*** DATA EXTRACT ***

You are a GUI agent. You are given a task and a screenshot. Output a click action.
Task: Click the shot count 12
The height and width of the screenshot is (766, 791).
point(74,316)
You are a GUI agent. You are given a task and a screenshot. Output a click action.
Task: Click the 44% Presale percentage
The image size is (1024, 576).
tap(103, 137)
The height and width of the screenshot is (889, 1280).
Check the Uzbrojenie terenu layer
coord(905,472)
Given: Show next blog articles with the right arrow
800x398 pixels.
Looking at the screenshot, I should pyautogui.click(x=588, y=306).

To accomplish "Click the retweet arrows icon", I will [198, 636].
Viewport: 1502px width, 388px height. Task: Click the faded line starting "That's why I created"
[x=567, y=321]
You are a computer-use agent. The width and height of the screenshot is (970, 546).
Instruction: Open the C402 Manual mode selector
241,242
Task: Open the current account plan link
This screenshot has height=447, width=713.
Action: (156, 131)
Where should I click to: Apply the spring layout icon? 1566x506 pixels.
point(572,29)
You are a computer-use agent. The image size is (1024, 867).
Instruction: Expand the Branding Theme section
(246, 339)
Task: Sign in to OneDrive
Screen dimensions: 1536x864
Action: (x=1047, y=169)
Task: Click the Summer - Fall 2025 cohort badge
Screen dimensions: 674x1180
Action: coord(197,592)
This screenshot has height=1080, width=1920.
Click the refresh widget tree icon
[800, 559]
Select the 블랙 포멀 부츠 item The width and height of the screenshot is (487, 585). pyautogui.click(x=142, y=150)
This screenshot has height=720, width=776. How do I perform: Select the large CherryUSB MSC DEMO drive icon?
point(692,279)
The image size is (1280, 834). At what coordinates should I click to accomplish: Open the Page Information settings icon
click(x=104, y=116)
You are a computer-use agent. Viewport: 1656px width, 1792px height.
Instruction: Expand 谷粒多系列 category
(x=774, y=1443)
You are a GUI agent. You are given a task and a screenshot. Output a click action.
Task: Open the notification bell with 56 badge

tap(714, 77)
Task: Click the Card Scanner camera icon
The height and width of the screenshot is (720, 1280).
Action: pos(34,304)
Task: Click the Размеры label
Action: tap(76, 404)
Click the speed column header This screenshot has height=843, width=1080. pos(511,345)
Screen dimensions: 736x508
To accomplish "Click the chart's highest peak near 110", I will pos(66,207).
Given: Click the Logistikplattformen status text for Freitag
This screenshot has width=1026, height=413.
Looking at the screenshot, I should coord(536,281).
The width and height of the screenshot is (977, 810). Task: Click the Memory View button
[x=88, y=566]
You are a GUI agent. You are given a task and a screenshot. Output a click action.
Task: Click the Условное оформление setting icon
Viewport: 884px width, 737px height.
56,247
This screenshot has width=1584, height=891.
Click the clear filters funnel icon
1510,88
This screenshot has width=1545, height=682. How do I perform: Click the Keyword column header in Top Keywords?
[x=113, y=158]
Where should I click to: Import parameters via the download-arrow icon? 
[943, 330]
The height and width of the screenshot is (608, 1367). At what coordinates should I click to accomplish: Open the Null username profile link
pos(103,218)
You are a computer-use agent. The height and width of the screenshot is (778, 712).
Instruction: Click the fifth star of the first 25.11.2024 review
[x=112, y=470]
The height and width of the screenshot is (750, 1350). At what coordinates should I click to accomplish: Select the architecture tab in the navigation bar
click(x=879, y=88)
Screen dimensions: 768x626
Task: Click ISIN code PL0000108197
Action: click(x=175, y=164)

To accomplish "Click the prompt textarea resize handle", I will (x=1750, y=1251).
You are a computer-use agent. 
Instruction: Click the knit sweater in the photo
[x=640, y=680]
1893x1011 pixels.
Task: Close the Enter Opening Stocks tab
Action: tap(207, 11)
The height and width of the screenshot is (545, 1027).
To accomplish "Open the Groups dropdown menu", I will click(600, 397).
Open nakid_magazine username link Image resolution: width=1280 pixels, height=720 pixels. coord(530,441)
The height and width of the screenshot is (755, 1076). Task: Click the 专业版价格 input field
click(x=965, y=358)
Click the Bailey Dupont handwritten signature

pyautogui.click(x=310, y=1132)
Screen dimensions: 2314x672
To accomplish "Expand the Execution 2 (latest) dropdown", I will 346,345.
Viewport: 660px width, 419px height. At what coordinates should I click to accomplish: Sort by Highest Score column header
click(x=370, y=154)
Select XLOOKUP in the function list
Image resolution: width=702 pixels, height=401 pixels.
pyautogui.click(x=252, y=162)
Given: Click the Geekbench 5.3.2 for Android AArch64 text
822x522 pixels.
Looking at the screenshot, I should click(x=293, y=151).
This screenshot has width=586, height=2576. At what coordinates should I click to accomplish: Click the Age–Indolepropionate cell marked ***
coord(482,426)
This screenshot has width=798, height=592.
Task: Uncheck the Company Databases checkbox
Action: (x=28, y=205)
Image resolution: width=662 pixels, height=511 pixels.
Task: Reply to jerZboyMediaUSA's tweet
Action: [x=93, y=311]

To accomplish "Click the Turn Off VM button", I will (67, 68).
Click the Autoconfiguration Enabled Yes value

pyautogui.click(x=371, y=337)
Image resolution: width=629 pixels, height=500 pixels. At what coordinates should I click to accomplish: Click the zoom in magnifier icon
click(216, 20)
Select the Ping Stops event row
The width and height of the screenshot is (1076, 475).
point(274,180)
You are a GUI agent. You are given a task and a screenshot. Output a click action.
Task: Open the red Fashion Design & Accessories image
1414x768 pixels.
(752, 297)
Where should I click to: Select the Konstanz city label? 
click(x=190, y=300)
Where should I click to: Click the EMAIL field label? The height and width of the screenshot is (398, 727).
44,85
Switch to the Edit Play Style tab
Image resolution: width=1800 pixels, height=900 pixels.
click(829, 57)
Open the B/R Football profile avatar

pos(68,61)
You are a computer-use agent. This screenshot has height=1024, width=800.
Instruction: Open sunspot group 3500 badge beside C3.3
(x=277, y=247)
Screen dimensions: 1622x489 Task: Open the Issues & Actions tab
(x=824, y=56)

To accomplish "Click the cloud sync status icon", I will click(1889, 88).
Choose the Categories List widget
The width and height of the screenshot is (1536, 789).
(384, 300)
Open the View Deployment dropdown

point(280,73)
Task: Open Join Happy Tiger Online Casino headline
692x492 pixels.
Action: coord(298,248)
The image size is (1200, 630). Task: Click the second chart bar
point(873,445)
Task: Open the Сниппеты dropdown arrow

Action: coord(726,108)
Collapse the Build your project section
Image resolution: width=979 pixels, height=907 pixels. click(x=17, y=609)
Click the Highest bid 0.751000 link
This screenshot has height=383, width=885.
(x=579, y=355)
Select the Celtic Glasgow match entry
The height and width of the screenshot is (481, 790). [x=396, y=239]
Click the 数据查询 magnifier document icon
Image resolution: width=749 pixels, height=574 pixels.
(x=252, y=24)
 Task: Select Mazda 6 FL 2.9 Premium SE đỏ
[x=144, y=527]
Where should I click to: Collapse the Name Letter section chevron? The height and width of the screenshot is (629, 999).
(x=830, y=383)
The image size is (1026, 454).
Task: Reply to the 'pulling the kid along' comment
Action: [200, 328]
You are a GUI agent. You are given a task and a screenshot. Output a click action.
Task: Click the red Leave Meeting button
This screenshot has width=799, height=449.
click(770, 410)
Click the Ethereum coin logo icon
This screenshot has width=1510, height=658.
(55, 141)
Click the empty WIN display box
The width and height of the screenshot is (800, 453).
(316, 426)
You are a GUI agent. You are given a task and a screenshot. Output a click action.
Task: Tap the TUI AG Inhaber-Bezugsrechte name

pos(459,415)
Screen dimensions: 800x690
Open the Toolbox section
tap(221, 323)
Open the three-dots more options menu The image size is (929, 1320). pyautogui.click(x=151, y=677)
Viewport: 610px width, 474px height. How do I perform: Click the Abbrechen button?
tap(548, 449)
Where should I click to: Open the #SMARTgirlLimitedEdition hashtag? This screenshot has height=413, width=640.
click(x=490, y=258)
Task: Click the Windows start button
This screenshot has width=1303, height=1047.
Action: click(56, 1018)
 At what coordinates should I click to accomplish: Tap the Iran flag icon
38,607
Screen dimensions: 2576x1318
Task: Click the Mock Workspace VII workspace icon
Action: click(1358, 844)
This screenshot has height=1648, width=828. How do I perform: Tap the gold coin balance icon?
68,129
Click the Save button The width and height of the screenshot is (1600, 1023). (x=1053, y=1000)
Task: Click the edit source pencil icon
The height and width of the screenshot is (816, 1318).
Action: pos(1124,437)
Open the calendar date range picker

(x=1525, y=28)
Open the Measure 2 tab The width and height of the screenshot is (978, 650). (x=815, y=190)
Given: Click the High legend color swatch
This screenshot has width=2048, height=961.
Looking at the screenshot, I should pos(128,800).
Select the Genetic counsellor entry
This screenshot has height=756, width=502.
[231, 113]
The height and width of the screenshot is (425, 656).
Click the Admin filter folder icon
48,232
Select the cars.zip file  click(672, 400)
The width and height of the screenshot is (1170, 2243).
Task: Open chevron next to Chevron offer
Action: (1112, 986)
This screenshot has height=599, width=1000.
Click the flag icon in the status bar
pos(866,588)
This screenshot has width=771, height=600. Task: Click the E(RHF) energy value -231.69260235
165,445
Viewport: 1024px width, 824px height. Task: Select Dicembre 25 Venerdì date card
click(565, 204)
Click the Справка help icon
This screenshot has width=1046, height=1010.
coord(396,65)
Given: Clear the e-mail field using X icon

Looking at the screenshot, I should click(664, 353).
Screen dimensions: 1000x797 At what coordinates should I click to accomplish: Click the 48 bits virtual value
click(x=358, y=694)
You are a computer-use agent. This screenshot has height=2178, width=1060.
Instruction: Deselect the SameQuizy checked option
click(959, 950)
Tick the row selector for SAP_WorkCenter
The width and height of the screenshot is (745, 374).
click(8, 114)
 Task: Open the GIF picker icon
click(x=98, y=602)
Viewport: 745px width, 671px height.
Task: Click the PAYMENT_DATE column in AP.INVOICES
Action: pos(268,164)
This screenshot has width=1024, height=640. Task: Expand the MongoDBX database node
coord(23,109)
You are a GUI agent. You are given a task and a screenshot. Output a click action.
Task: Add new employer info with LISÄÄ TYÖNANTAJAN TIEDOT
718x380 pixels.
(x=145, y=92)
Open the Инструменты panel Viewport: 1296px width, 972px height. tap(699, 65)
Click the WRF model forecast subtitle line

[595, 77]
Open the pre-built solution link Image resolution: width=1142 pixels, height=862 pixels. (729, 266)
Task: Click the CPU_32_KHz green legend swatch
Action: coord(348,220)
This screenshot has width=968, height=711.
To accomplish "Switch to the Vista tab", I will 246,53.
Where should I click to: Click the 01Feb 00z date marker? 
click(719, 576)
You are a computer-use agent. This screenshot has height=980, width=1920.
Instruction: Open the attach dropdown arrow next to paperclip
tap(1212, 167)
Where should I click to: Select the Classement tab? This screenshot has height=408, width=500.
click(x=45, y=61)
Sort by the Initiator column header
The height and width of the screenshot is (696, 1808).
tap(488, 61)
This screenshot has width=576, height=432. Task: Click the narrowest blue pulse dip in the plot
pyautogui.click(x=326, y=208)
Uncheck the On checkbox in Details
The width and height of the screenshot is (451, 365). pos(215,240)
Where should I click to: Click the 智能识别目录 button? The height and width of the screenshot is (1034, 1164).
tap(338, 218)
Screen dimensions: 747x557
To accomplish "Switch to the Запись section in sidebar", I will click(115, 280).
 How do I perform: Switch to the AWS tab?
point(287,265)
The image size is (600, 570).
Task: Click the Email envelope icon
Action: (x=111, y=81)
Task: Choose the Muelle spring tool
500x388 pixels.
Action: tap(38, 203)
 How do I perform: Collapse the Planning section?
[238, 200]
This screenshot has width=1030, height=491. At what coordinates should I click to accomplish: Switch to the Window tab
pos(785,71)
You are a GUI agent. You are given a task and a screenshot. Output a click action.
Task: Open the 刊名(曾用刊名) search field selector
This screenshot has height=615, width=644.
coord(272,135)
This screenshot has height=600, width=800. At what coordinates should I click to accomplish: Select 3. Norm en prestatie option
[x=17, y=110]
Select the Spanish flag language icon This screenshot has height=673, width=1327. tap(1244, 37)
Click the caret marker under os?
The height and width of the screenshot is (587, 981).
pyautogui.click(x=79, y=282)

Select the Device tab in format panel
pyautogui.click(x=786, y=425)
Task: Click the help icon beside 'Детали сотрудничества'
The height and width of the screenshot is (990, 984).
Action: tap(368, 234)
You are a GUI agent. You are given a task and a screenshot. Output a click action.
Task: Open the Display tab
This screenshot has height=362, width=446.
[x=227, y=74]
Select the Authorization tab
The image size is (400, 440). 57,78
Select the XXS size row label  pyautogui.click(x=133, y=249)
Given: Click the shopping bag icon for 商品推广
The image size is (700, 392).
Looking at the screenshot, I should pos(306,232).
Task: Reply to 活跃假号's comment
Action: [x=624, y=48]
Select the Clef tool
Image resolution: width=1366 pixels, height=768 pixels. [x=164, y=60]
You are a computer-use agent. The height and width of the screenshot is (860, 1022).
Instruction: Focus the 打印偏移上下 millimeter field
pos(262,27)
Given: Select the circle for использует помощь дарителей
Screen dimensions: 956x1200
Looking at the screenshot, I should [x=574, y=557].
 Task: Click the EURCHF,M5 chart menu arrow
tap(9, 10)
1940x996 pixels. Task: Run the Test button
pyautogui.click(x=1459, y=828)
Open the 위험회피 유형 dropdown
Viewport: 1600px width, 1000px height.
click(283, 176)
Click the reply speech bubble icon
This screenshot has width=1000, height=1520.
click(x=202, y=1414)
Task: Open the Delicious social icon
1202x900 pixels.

*** End of DATA EXTRACT ***

REQUIRED ACTION >> The required output is every line above from the one with "Where should I click to: Select the Konstanz" down to the one with "Choose the Categories List widget", restated word for word, ends included.

COMPLETED TASK >>
Where should I click to: Select the Konstanz city label? 
click(x=190, y=300)
Where should I click to: Click the EMAIL field label? The height and width of the screenshot is (398, 727).
44,85
Switch to the Edit Play Style tab
Image resolution: width=1800 pixels, height=900 pixels.
click(829, 57)
Open the B/R Football profile avatar

pos(68,61)
You are a computer-use agent. This screenshot has height=1024, width=800.
Instruction: Open sunspot group 3500 badge beside C3.3
(x=277, y=247)
Screen dimensions: 1622x489 Task: Open the Issues & Actions tab
(x=824, y=56)

To accomplish "Click the cloud sync status icon", I will click(1889, 88).
Choose the Categories List widget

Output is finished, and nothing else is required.